There was public notice and a public hearing when the Planning Board adopted the HEFSP. Furthermore, the Court will conduct a Fairness Hearing on any settlement agreement that is approved by the Township in its declaratory judgement action. Comments may also be provided directly to the Court as part of the Fairness and/or Compliance hearing. The dates and times of the court hearings are publicly noticed. Any ordinances that are adopted by the Township in order to implement any settlement agreement will be subject to a public hearing at their second reading before the Township Committee.
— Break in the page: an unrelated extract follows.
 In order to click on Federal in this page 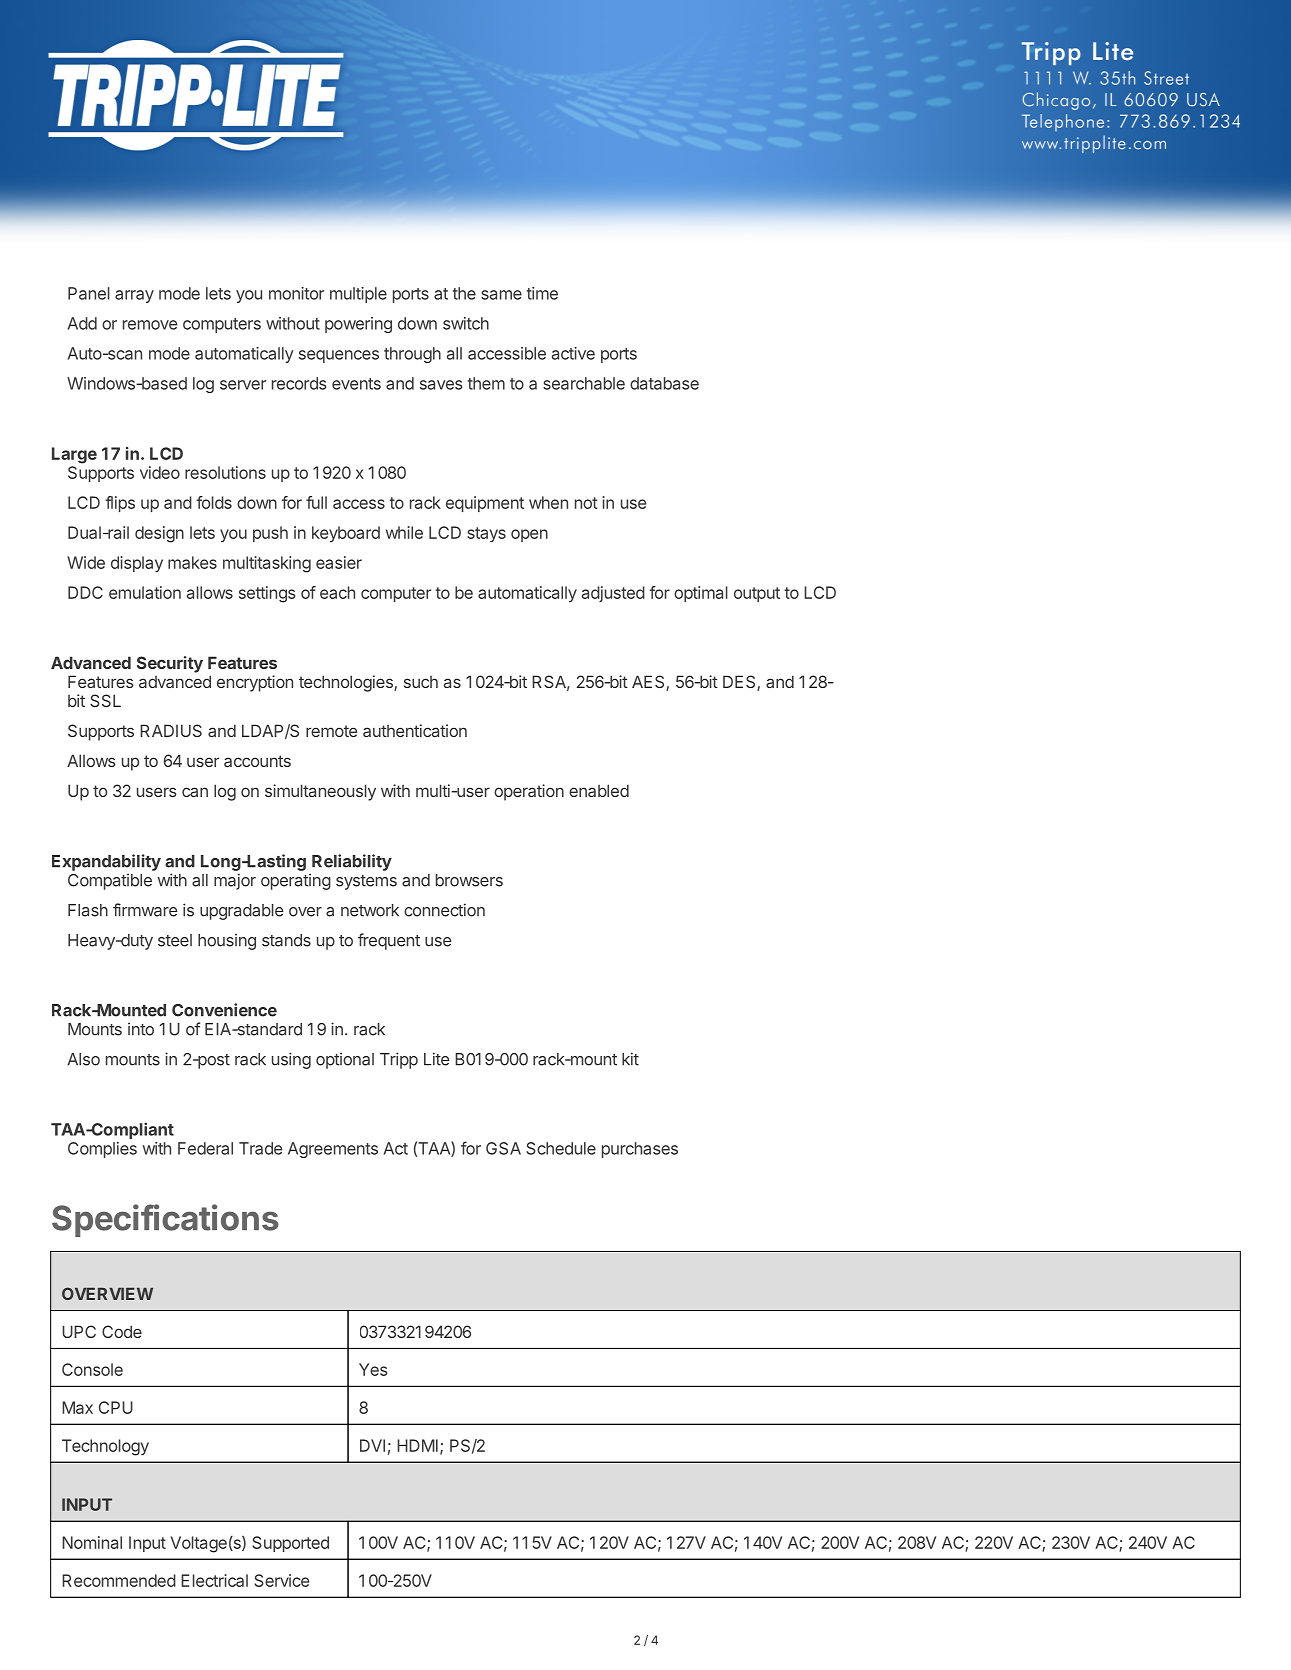, I will do `click(205, 1148)`.
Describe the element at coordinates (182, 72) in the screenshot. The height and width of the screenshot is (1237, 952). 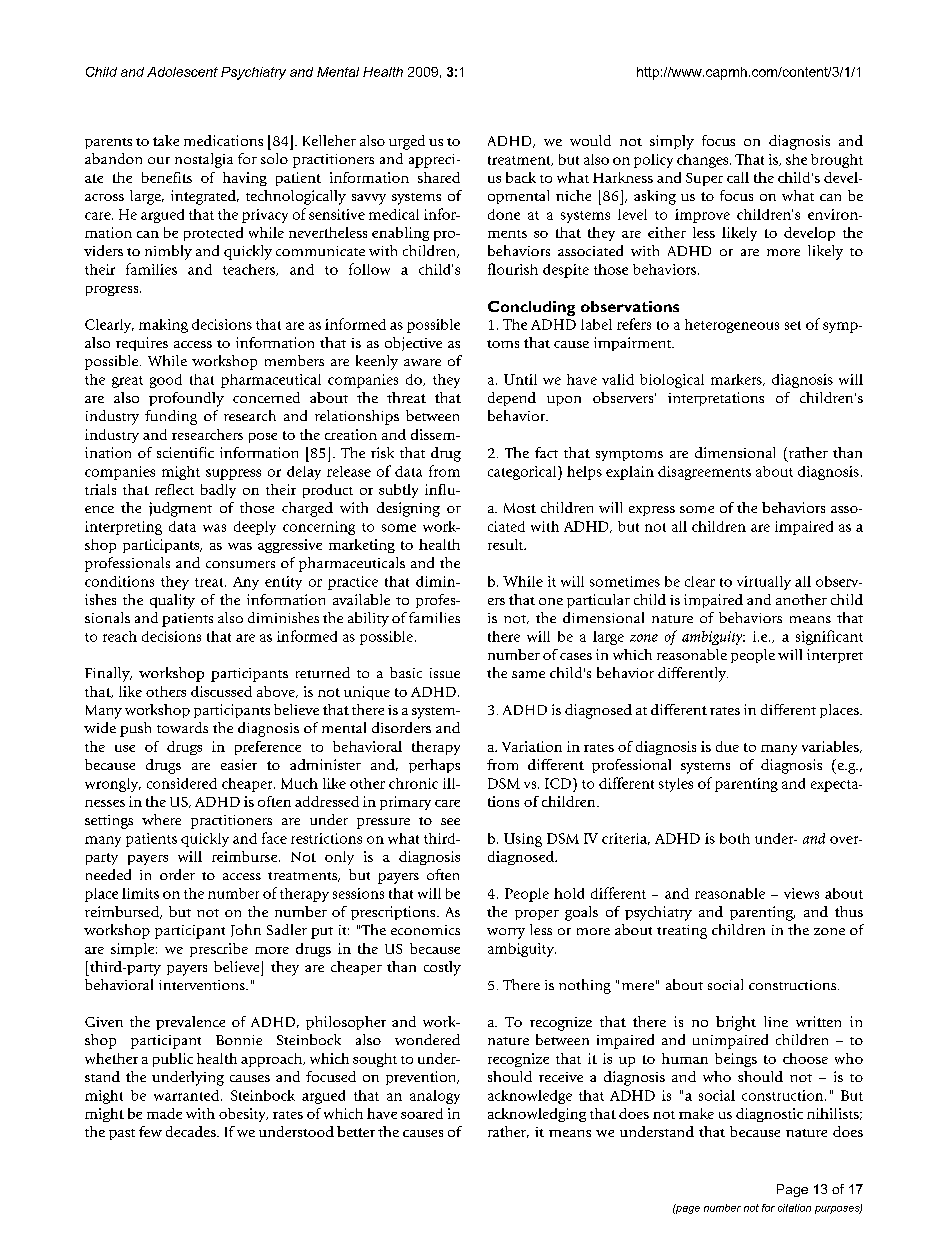
I see `Adolescent` at that location.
Information on the action taken by 85 Woodland Road, LLC., et al. v. Township of Millburn, et al. may be found in our Affordable Housing Timeline/Summary (PDF). Ordinance related to the action may be found here:
If no settlement can be reached the Township would be forced to litigate its affordable housing obligation and how it will meet that obligation, and ultimately the court will decide. Millburn Township has already been provided a trial date by the court of October 18, 2021 if no settlement can be reached. In addition to a trial, the Township would also lose immunity against builders' remedy lawsuits until the lawsuit is completed.
A municipality's affordable housing obligation is a complex matter with numerous rules, calculations and elements required for compliance. The complexity of Millburn Township's settlement negotiations were exacerbated because there were no compliance mechanisms in place from any prior round obligations. The Township and its elected officials started from scratch in April of 2018. It is not uncommon for negotiations to take 3-5 years, even for those municipalities that had prior round compliance or started in 2015 for their third (3rd) round obligations. Disruption due to the COVID-19 pandemic have also had an impact on the timing of negotiations.